Grant Park, Bar Harbor Explained

Grant Park
Type:Urban park
Location:Bar Harbor, Maine, United States
Owner:Town of Bar Harbor
Open:24 hours

Grant Park is an oceanside urban park in Bar Harbor, Maine, United States. It is located about halfway along the town's mile-long Shore Path, overlooking Frenchman Bay. Balance Rock, deposited during an ice age, is located on the shore beside the path.[1] [2]

The park is named for Harry Allen Grant Jr. (1836–1898),[3] who built the second summer cottage in Bar Harbor in 1869 (after Alpheus Hardy's cottage the previous year). Grant was an attorney from Tarrytown, New York.
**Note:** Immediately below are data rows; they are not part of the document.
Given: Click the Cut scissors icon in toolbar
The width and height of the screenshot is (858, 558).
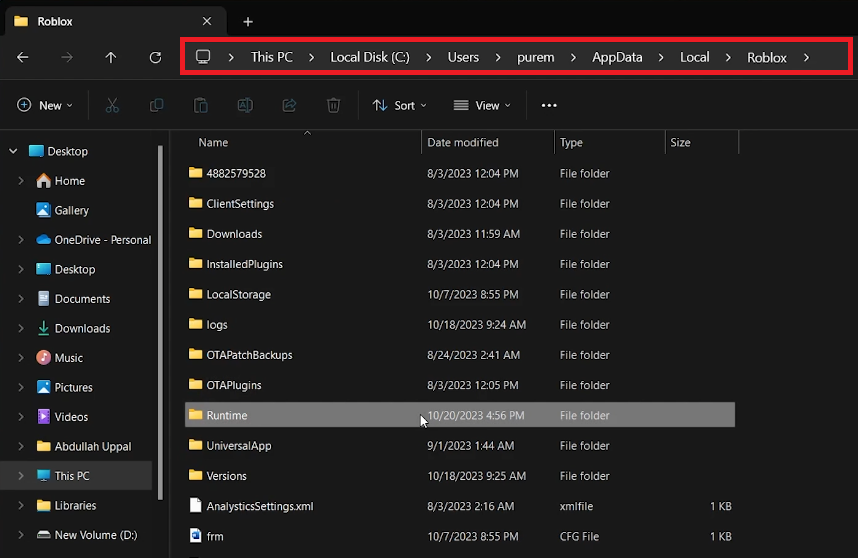Looking at the screenshot, I should point(112,105).
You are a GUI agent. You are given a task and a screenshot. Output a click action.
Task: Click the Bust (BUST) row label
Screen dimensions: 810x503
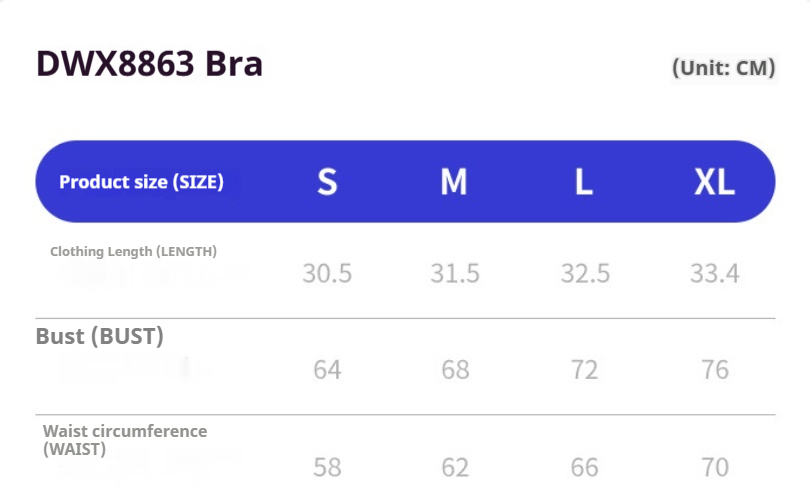(x=100, y=336)
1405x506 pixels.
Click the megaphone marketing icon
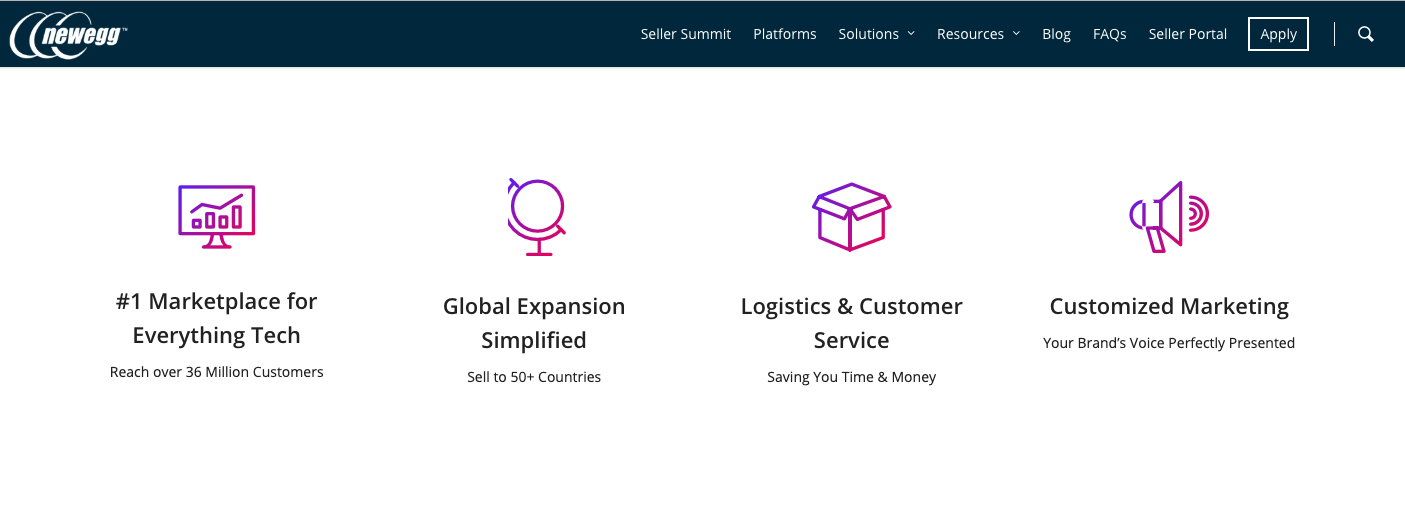1169,216
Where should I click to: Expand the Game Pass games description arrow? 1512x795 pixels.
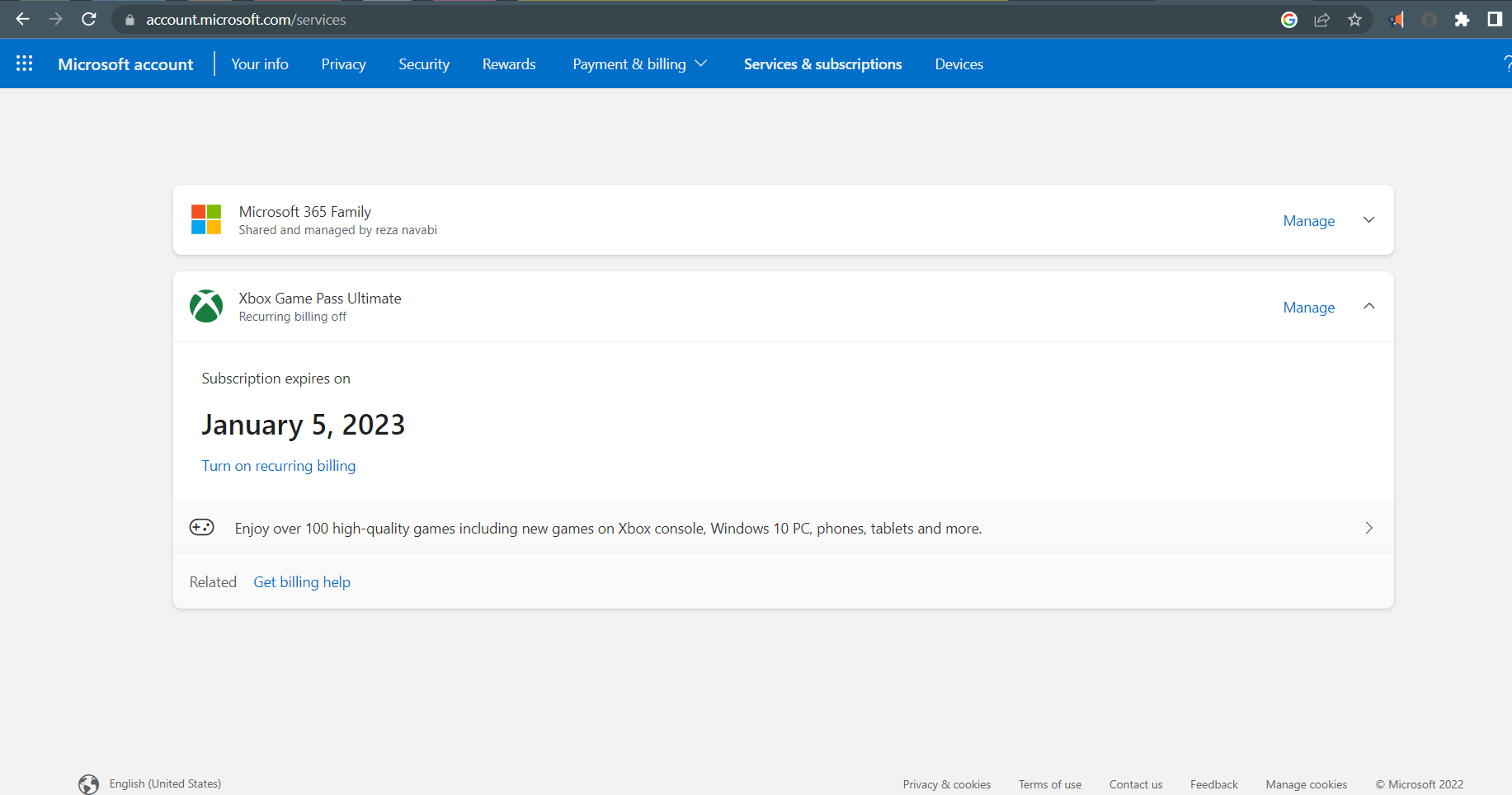tap(1369, 528)
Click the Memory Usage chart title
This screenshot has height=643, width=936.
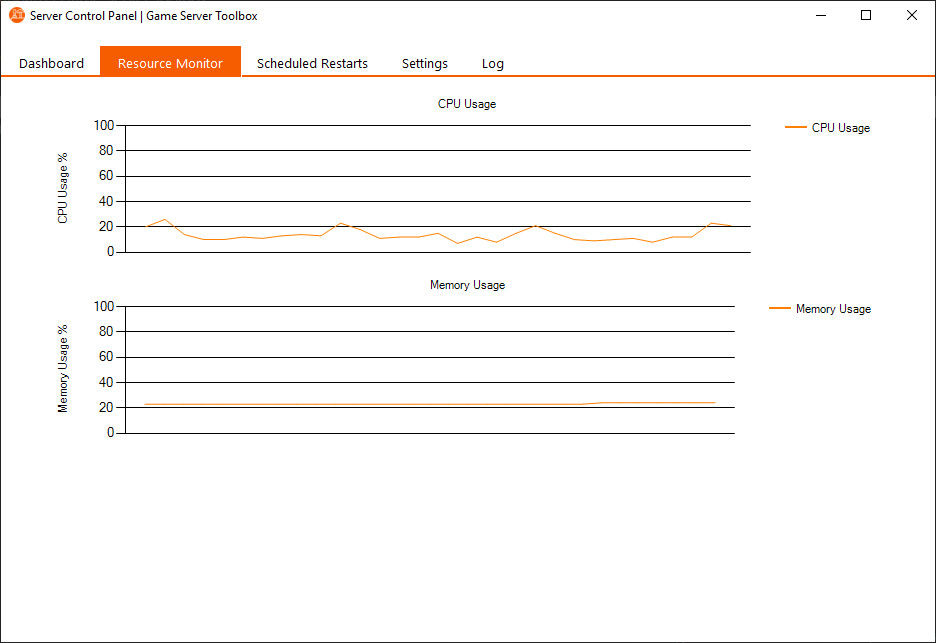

He paid $400 for the lot, and had constructed a tennis court. It occupied the grassed area between today's parking lot and the Shore Path. In 1912, fourteen years after Grant's death, his widow, Julia Schoonmaker Grant, sold the property to a syndicate of local men who subsequently sold it to the Town of Bar Harbor. The Bar Harbor Village Improvement Association took the park into its care, and had Grant's house moved to another part of town.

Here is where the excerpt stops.